Democratic Party Chairman Kim Han-gill made the right move in accepting the president’s invitation and attending the New Year’s meeting at the Blue House. He put aside ill feelings toward the president to make a proper presence at the event as the leader of the main opposition.

But along with such necessary political gestures, the DP really must regain its sense of balance and play the role of the main opposition party.

The DP spent the entirety of last year dogging the government and fighting with the ruling party over allegations the state intelligence agency meddled in the 2012 presidential race. As a result, its political achievements so far have been the reform of laws regarding the National Intelligence Service. But the function and reform of the state spy agency cannot be the single political issue in Korea.

The DP is the largest mainstream opposition, with 127 members of the 300-seat legislative. But it walked out of the Assembly and set up tents outside to protest whenever it clashed with the ruling party. We should have no more of this sort of immaturity from the DP.

Despite criticism, the DP resorts to extreme protests instead of dialogue because of its heritage, with many members being former student activists and participants in the democratization movement against past authoritarian regimes.

Student democratization movements played a major role in advancing the country’s democracy. But they are no longer needed in today’s political environment, long past the era of such autocracies. Demagogy has, to some extent, played a part in the activist democracy movement.

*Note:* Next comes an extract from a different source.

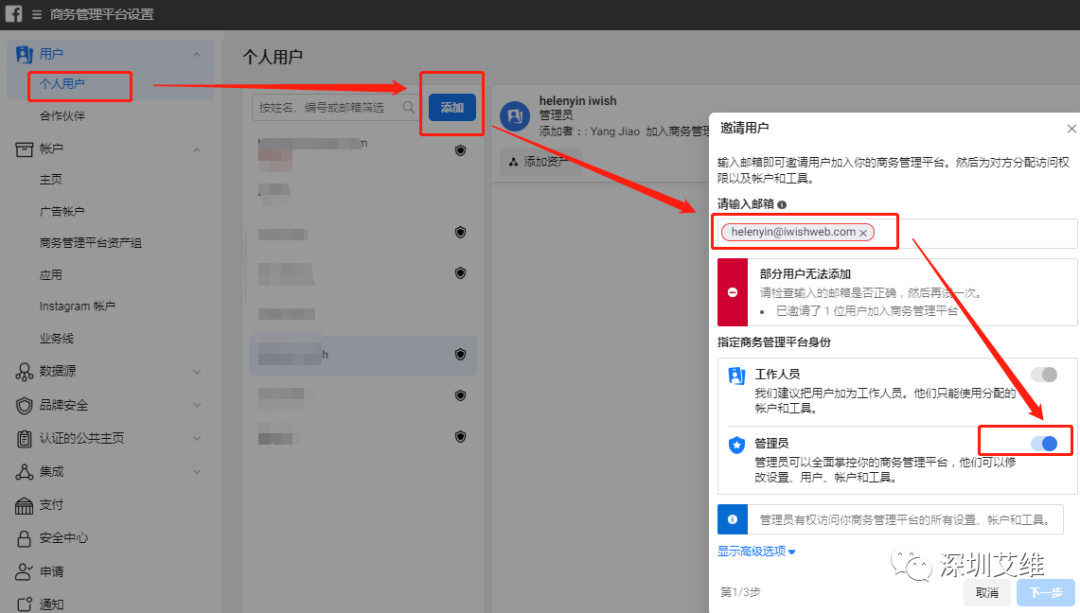
Task: Enable the 工作人员 toggle switch
Action: point(1044,374)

Because of its old practices, the DP leadership has been blamed for the minority of voices in its party who have joined with those who have questioned the legitimacy of the results of the last presidential election.

Mass movement-style protests remain the DP’s political habit, and a weapon it likes to wield even after suffering two major defeats in legislative and presidential elections in 2012.

The DP should be gripped with a sense of urgency from its poor approval ratings, which hover at one-third of the ruling party’s and just half of the still nonexistent party soon to be started by independent lawmaker Ahn Cheol-soo.

In his New Year’s address, Kim urged his party to be reborn. He promised a complete makeover through daring changes. We anticipate the DP will finally take off its old activist clothing and put on a new style: stable, sensible and balanced attire for the next year.